Vol. 283, Issue 2, 788-793, 1997

Bronchoconstrictor and Respiratory Effects of Neurokinin A in Dogs

Joseph E. Sherwood, Peter J. Mauser and Richard W. Chapman

Department of Allergy, Schering-Plough Research Institute, Kenilworth, New Jersey

Neurokinin A (NKA) is the primary bronchoconstrictor tachykinin in the lungs of several species, including humans and has been implicated as an important mediator of inflammatory lung disorders, such as asthma. In this study, we investigated the effect of NKA on airway mechanics (lung resistance, dynamic lung compliance) and respiration (tidal volume, respiratory rate) in anesthetized, spontaneously breathing, male beagle dogs. The dogs were challenged with aerosolized NKA that was delivered from a jet nebulizer to the airways through an endotracheal tube. The challenge consisted of five separate inflations of 600 ml of air/inflation over a 1-min period. Challenge with aerosolized NKA (0.1-1%) produced a dose-dependent increase in lung resistance and a decrease in dynamic lung compliance. The bronchoconstriction induced by 1% NKA peaked at 0.5 min after challenge and had a duration of approximately 5 min. Challenge with 1% NKA also reduced tidal volume and increased respiratory rate. Pretreatment of dogs with the NK-₂ receptor antagonist, SR 48968 dose-dependently (1-10 mg/kg, p.o.) blocked the bronchoconstriction and respiratory responses to NKA challenge.

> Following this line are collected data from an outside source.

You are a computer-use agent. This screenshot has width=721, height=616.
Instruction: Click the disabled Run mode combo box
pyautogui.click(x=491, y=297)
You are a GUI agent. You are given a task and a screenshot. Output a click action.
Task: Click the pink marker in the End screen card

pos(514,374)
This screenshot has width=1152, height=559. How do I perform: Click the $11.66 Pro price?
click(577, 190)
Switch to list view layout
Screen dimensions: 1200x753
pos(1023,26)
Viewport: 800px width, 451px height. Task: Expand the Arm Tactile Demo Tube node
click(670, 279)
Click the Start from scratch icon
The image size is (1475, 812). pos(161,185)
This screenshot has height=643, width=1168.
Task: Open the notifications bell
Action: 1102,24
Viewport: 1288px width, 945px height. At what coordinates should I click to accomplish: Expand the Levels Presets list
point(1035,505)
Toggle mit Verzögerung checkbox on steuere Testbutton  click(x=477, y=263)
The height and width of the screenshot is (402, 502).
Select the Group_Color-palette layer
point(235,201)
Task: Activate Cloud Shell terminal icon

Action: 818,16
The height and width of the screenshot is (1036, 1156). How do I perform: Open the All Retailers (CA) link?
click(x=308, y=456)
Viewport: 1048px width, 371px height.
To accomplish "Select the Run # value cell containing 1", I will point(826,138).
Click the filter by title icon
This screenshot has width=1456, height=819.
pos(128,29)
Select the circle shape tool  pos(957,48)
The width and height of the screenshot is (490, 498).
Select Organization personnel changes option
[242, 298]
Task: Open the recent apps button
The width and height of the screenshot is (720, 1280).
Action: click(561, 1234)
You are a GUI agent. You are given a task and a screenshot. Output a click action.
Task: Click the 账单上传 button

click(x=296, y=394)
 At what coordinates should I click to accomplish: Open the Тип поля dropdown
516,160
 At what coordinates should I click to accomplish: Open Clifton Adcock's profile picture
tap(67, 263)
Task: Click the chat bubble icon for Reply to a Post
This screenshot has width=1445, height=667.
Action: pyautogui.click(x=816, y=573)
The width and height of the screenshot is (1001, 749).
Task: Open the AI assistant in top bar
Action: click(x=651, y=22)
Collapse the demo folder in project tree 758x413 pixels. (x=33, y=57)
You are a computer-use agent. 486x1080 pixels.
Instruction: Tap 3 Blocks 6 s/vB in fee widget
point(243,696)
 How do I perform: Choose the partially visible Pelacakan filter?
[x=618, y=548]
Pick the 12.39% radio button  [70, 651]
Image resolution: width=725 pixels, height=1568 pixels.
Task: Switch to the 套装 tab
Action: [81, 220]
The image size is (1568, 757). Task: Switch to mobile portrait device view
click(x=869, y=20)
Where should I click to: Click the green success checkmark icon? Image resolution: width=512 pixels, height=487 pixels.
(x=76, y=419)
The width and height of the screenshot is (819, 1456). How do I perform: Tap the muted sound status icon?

Pretreatment with the NK₁-receptor antagonist, CP 99994 (1 mg/kg, i.v.) had no effect on the increase in lung resistance and the decrease in dynamic lung compliance due to NKA challenge, but blunted the respiratory response to NKA. Pretreatment of dogs with inhaled ipratropium bromide (0.01%) slightly, but significantly reduced the increase in lung resistance due to NKA challenge but had no effect on the decrease of dynamic lung compliance or on the respiratory responses to NKA. As expected, the bronchoconstrictor response to inhaled methacholine was completely blocked by inhaled ipratropium bromide (0.01%). In conclusion, we have identified an NK₂-receptor mediated bronchoconstrictor effect of NKA in dogs. Cholinergic reflexes play a small, but significant role in this response. Furthermore, both NK₁ and NK₂-receptors appear to be involved with the development of the rapid, shallow breathing response to NKA challenge. These results demonstrate an effect of tachykinins on airway mechanics and ventilatory reflexes in dogs.